Appendix: Regular Expressions

Regular expressions are a powerful method of matching strings in your text. This appendix describes the following:

Special Characters in Regular Expressions
Regular Expression BNF
Regular Expressions and Filenames

Special characters in regular expressions

Different characters in a regular expression match different things. A list of all special (or ``magical'') characters is as follows:

In the list below, the phrase ``an occurrence of a regular expression'' means an occurrence of a string that matches the regular expression.

A backslash (\) followed by a single character other than new line matches that character.
The caret (^) matches the beginning of a line.
The dollar sign ($) matches the end of a line.
The dot (.) matches any character.
A single character that doesn't have any other special meaning matches that character.
A string enclosed in brackets [ ] matches any single character from the string. Ranges of ASCII character codes may be abbreviated as in a-z0-9. A right bracket (]) may occur only as the first character of the string. You must place a literal hyphen (-) where it can't be mistaken as a range indicator. If a caret (^) occurs as the first character inside the brackets, then any characters NOT in the string are matched.
A regular expression followed by an asterisk (*) matches a sequence of zero or more occurrences of the regular expression.
A regular expression followed by a plus sign (+) matches one or more occurrences of the regular expression.
A regular expression followed by a question mark (?) matches zero or one occurrences of the regular expression.
Two regular expressions concatenated match an occurrence of the first followed by an occurrence of the second.
Two regular expressions separated by an OR bar (|) match either an occurrence of the first or an occurrence of the second.
A regular expression enclosed in parentheses matches an occurrence of the regular expression.
The order of precedence of operators at the same parenthesis level is as follows:
1. {}
2. *+?
3. concatenation
4. /
All regular expressions following an at-sign (@) are treated as case-sensitive.
All regular expressions following a tilde (~) are treated as case-insensitive.

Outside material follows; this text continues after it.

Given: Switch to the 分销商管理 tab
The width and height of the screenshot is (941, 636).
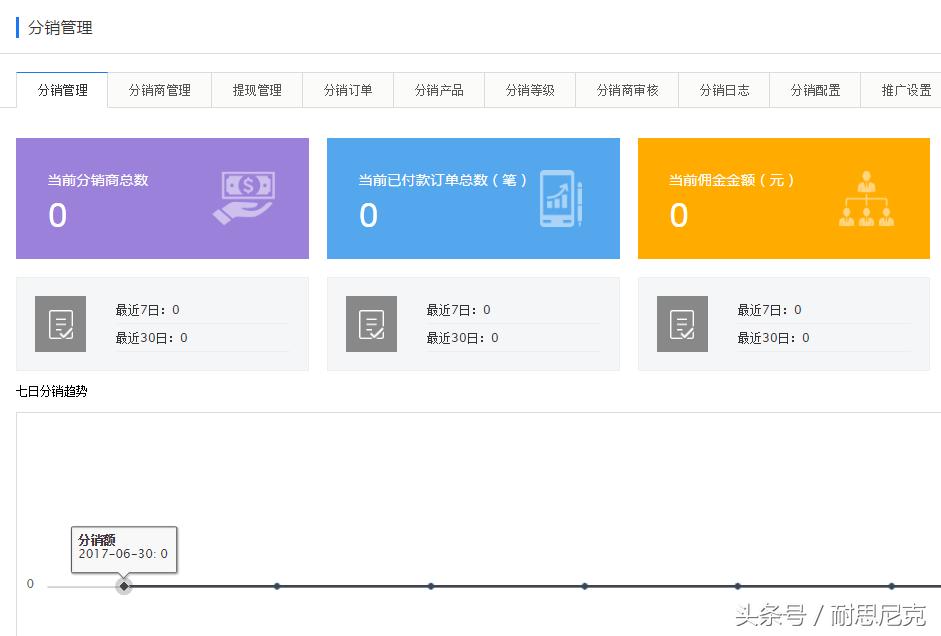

If a regular expression could match two different parts of the line, it matches the earlier one. If both begin in the same place, but match different lengths, or the same length in different ways, then the rules are more complicated.

In general:

the possibilities in a list of branches are considered from left to right
the possibilities for *, +, and ? are considered longest first
nested constructs are considered from the outermost in
concatenated constructs are considered leftmost first

The match chosen is the one that uses the earliest possibility in the first choice that has to be made. If there's more than one choice, the next is made in the same manner (earliest possibility), subject to the decision on the first choice, and so on.

For example, (ab|a)b*c could match the string abc in one of two ways. The first choice is between ab and a. Since ab is specified earlier in the expression and does lead to a successful overall match, it's chosen. Since the b is already spoken for, the b* must match its last possibility, since it must respect the earlier choice.

If there are no OR bars (|) present and only one *, +, or ?, the net effect is that the longest possible match is chosen. So the regular expression ab*, presented with xabbbby, matches abbbbb. Note that if ab* is tried against xabyabbbz, it matches ab just after x, because that occurrence starts earlier in the string than abbb.

Regular expression BNF

A pseudo-BNF for regular expressions is:

reg-exp

{branch}|{branch}|...

branch

{piece}{piece}...

piece

{atom{* or + or ?}}{atom{* or + or ?}}...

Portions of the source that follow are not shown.